4. The cellular flyback transformer of claim 3 wherein the first primary and first secondary windings are disposed around the center post of the first magnetic core segment, and the second primary and second secondary windings are disposed around the center post of the second magnetic core segment.

5. The cellular flyback transformer of claim 4 wherein the cellular flyback transformer is a planar transformer, and the first primary and first secondary windings and second primary and second secondary windings are formed on respective layers of a printed circuit board.

6. The cellular flyback transformer of claim 4 wherein the cellular flyback transformer is a wire-wound transformer, and the first primary and first secondary windings and second primary and second secondary windings are wound about respective bobbins.

7. The cellular flyback transformer of claim 1 wherein the common magnetic core segment is integral with the second magnetic core segment.

8. The cellular flyback transformer of claim 7 wherein the first air gap is between a center post of the first magnetic core segment and the common magnetic core segment, and the second air gap is between a center post of the second magnetic core segment and an additional magnetic core segment.

9. The cellular flyback transformer of claim 1 wherein the common magnetic core segment has a reduced cross-sectional area relative to the first and second magnetic core segments.

10. The cellular flyback transformer of claim 1 wherein the first primary winding and the second primary winding are connected in parallel, and the first secondary winding and the second secondary winding are connected in parallel.

11. The cellular flyback transformer of claim 1 wherein the first primary winding and the second primary winding are connected in parallel, and the first secondary winding and the second secondary winding are connected in series.

12. The cellular flyback transformer of claim 1 wherein the first primary winding and the second primary winding are connected in series, and the first secondary winding and the second secondary winding are connected in parallel.

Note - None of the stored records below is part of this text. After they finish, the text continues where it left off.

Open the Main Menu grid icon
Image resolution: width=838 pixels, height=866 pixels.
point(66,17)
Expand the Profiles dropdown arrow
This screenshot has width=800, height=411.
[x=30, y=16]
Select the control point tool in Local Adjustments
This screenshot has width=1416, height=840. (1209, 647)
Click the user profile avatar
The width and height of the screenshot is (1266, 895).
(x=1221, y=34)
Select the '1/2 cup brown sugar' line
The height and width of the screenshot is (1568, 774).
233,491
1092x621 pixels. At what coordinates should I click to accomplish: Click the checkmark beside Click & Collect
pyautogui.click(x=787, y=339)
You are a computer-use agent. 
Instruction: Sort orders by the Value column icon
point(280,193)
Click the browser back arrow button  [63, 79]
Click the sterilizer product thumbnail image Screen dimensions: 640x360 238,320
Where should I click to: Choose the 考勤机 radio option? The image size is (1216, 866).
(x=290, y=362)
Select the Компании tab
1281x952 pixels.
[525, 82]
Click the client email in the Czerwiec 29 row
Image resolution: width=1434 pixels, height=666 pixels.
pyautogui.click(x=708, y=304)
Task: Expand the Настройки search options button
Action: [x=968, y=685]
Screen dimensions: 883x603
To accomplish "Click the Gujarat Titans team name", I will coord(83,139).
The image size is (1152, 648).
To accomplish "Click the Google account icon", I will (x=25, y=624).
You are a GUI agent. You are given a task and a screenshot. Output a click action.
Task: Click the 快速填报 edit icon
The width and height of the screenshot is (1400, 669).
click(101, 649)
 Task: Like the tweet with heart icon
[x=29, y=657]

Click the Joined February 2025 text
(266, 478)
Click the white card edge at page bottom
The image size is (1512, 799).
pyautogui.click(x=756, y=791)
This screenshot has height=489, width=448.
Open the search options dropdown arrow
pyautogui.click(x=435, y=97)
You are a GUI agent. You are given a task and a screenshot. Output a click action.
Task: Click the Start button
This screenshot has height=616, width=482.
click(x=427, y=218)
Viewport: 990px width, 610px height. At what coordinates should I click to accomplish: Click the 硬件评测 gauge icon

13. The cellular flyback transformer of claim 1 wherein the first primary winding and the second primary winding are connected in series, and the first secondary winding and the second secondary winding are connected in series.

14. A cellular magnetic energy storage component comprising: a plurality of magnetic core segments each having at least one winding disposed about at least a portion thereof; andat least one common magnetic core segment;wherein the plurality of magnetic core segments and the at least one common magnetic core segment are joined such that: there is an air gap between a portion of each of the plurality of magnetic core segments and the common magnetic core segment; andmagnetic flux in the at least one common magnetic core segment induced by one or more of the at least one windings substantially cancels a corresponding magnetic flux in the common magnetic core segment induced by one or more other at least one windings.

15. The cellular magnetic energy storage component of claim 14 wherein one or more of the at least one windings are connected in parallel.

16. The cellular magnetic energy storage component of claim 14 wherein one or more of the at least one windings are connected in series.

17. The cellular magnetic energy storage component of claim 14 wherein one or more of the at least one windings is formed on a printed circuit board.

18. The cellular magnetic energy storage component of claim 14 wherein one or more of the at least one windings is wound about a bobbin.

19. The cellular magnetic energy storage component of claim 14 wherein the at least one common magnetic core segment is integral with at least one of the plurality of magnetic core segments.

20. The cellular magnetic energy storage component of claim 14 wherein the at least one common magnetic core segment has a reduced cross-sectional area relative to the plurality of magnetic core segments.

21. The cellular magnetic energy storage component of claim 14 wherein the cellular magnetic energy storage component is an inductor.

22. The cellular magnetic energy storage component of claim 14 wherein the cellular magnetic energy storage component is a flyback transformer.